Pension and Employee Benefits: Code, ERISA, & Regulations
This series provides an authoritative and comprehensive reference to the full text of benefits-related provisions of the Internal Revenue Code, the full text of ERISA, and related proposed and final regulations, as well as the official IRS and DOL preambles, and Committee Reports.

CCH® BENEFITS — 02/12/09

State Health Care Reform Update

from Spencer’s Benefits Reports: For the last few years, states have been leading the way toward more comprehensive health care coverage to ensure that more people have or can obtain health insurance. Because of the potential impact of this ongoing activity on employer-provided health insurance benefits, Spencer’s Benefits Reports provides regular updates about state health care reform.

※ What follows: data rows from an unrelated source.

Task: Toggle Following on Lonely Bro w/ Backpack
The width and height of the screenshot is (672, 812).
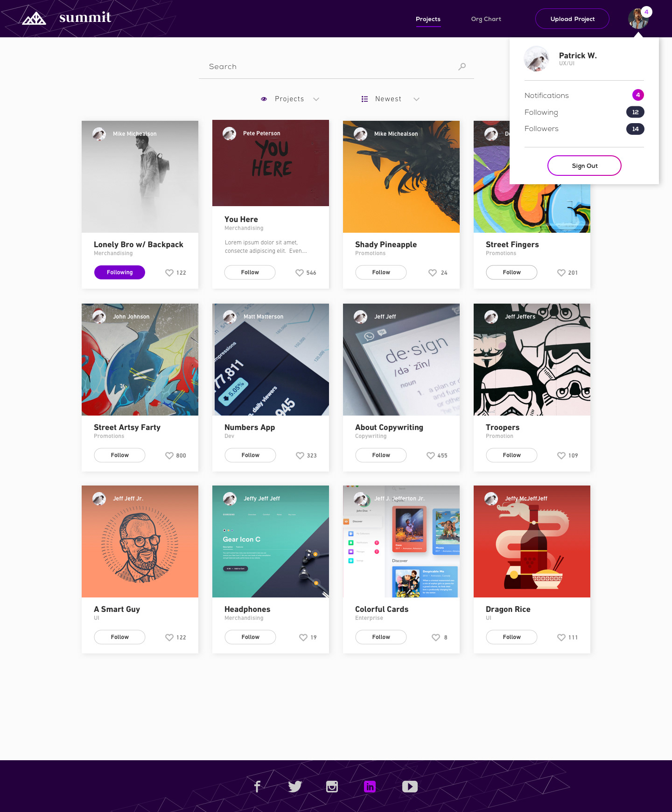Action: [x=119, y=272]
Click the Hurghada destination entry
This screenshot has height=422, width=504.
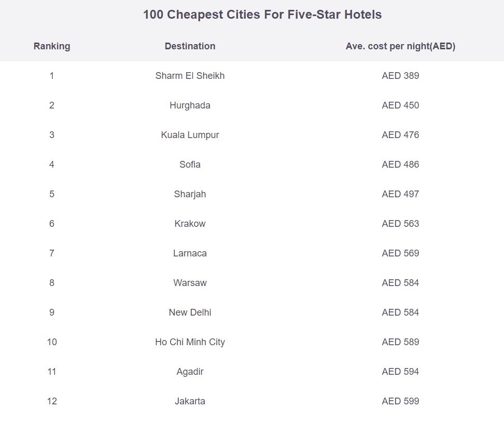(x=190, y=105)
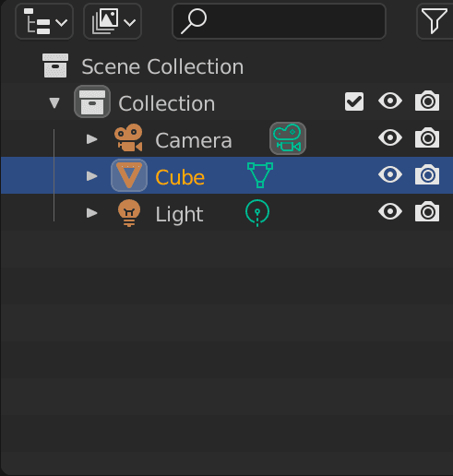Hide Cube in viewport via eye
Image resolution: width=453 pixels, height=476 pixels.
pos(390,174)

Arkansas. Gov. Mike Beebe recently called for more options for outpatient care, increased funds for community health centers, and more resources and equipment for mental health services in schools. He also called for the establishment of a statewide trauma system, increased efforts against cancer, expansion of preventive care services at health education centers, research into treatment options for children with autism, increased dental insurance, and expanded access to flu vaccinations. Mr. Beebe believes that this can be paid for with a 56-cent increase to the state’s cigarette tax. For more information, visit http://www.governor.arkansas.gov/.

California. On January 1, California became the first state to implement a mandatory interpreter law for commercial health plan members. Patients who have primary languages other than English can request that their health care plans provide interpreters when they make appointments at doctors’ offices, clinics, or hospitals. More than 80 health plans were required to gain approval of their language assistance programs, detailing which languages are spoken by their members, how language assistance services will be provided, and what staff training is needed. According to the Ventura County Star, the California Department of Health has only received five calls from patients who wanted help getting interpreters. For more information, visit http://www.dhs.ca.gov/.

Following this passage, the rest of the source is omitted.